▶ DATA TO PROCESS
+ + + + + + +

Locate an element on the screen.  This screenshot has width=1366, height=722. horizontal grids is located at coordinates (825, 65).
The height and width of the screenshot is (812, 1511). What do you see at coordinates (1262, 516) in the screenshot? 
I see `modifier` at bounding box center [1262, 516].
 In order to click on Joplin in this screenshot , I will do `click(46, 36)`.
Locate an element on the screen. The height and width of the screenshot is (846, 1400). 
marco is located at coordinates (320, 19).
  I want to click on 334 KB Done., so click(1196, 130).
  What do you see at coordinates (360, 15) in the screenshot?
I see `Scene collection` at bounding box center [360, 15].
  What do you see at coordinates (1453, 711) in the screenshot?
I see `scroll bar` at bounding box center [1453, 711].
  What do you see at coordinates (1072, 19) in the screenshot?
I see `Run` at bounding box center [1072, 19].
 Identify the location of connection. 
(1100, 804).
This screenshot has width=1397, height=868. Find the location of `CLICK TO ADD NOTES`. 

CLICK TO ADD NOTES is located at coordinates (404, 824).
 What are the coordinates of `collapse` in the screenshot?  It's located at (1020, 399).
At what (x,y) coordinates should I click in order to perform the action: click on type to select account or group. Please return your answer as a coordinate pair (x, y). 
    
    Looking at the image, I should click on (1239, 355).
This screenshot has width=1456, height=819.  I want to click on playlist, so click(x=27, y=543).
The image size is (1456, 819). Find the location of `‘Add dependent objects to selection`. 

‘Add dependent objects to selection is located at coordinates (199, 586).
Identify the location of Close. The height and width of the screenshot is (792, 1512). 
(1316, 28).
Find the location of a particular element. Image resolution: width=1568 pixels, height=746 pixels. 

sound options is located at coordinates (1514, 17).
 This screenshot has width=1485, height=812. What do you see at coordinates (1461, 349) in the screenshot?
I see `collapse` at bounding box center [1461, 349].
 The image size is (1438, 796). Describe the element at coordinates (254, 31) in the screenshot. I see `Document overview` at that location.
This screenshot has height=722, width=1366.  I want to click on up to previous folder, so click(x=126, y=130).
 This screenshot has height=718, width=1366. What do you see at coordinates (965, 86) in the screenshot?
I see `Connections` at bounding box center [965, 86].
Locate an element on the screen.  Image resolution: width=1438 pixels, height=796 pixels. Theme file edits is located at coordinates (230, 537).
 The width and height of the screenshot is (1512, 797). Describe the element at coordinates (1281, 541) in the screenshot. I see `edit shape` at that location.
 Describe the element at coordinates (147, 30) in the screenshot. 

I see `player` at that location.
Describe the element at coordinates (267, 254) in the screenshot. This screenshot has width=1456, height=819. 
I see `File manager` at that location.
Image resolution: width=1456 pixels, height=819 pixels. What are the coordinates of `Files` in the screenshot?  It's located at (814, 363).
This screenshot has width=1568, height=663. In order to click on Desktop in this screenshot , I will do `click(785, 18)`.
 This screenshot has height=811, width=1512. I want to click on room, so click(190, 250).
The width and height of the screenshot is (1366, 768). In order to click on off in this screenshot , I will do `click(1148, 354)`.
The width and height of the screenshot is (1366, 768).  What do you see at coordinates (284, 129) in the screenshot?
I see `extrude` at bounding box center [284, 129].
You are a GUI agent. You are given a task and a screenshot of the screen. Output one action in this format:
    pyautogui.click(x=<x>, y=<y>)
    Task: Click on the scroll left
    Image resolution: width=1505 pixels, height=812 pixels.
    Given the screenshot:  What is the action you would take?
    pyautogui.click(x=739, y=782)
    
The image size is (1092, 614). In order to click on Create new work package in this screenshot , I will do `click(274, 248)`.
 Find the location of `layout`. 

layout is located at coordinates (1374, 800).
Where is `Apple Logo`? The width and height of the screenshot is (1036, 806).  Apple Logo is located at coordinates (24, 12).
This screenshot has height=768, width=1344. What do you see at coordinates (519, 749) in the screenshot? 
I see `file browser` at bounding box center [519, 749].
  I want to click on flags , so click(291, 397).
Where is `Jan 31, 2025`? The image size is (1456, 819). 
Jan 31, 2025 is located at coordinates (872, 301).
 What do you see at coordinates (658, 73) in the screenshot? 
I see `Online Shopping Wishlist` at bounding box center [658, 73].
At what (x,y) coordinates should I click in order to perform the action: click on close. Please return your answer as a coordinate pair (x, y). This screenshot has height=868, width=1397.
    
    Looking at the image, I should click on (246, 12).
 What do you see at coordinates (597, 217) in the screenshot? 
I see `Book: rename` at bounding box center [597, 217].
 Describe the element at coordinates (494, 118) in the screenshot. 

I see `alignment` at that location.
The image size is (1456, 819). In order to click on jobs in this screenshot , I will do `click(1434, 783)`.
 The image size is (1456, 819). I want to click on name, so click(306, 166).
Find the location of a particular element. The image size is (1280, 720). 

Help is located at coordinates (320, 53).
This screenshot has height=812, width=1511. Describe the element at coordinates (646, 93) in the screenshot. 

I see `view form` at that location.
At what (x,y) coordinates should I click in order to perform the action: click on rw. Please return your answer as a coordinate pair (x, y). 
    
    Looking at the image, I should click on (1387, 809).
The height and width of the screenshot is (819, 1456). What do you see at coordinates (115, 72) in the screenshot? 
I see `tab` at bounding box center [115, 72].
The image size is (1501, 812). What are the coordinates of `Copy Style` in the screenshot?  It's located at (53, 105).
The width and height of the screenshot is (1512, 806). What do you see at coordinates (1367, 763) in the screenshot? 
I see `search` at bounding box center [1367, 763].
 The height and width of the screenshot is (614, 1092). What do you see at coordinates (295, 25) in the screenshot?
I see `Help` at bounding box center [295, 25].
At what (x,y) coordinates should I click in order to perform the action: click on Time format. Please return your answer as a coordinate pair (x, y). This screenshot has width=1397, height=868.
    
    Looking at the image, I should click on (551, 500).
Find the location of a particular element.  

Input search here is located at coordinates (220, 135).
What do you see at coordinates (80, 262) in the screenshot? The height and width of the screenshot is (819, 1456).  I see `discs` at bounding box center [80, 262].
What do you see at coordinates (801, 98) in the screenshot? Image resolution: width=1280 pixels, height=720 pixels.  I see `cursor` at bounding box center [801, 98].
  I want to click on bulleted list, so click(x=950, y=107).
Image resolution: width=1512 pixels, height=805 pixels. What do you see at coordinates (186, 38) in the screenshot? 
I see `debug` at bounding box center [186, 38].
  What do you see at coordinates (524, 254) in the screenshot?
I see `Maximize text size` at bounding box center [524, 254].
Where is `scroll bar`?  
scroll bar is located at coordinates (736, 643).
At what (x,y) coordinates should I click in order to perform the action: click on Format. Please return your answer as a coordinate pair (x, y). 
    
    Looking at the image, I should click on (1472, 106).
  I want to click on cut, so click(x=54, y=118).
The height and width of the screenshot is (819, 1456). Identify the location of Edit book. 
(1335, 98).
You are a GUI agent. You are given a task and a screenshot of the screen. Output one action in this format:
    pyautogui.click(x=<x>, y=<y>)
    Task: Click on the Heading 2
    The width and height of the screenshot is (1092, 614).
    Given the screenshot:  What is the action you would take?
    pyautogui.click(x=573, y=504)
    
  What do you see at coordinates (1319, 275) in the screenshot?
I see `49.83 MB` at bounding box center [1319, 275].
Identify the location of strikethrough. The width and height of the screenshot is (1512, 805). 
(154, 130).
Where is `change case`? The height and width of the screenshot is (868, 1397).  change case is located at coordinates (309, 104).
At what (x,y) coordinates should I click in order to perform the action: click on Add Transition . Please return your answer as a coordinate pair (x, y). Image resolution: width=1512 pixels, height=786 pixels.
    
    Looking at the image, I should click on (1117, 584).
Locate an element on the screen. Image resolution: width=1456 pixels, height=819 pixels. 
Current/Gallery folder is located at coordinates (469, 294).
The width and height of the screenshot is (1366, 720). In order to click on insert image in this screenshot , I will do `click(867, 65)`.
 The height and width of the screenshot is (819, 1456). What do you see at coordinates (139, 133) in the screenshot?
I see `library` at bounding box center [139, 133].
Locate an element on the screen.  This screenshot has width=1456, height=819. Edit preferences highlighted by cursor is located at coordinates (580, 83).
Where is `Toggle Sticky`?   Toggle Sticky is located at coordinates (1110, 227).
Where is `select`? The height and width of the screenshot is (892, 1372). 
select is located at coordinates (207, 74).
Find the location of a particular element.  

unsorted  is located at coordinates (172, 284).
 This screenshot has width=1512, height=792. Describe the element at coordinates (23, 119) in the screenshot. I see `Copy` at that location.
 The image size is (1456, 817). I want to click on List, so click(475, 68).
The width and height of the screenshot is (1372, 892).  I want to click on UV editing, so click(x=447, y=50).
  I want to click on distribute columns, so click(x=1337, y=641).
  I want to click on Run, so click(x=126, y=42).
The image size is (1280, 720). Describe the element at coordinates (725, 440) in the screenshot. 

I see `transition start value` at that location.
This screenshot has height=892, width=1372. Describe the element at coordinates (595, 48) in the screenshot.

+ + + + + + +

▶ STATED PROBLEM
Reproduce the records above verbatim, from their beginning through the line containing "at (1020, 399).", including that line.

▶ TASK SOLUTION
Locate an element on the screen.  This screenshot has width=1366, height=722. horizontal grids is located at coordinates (825, 65).
The height and width of the screenshot is (812, 1511). What do you see at coordinates (1262, 516) in the screenshot? 
I see `modifier` at bounding box center [1262, 516].
 In order to click on Joplin in this screenshot , I will do `click(46, 36)`.
Locate an element on the screen. The height and width of the screenshot is (846, 1400). 
marco is located at coordinates (320, 19).
  I want to click on 334 KB Done., so click(1196, 130).
  What do you see at coordinates (360, 15) in the screenshot?
I see `Scene collection` at bounding box center [360, 15].
  What do you see at coordinates (1453, 711) in the screenshot?
I see `scroll bar` at bounding box center [1453, 711].
  What do you see at coordinates (1072, 19) in the screenshot?
I see `Run` at bounding box center [1072, 19].
 Identify the location of connection. 
(1100, 804).
This screenshot has width=1397, height=868. Find the location of `CLICK TO ADD NOTES`. 

CLICK TO ADD NOTES is located at coordinates (404, 824).
 What are the coordinates of `collapse` in the screenshot?  It's located at (1020, 399).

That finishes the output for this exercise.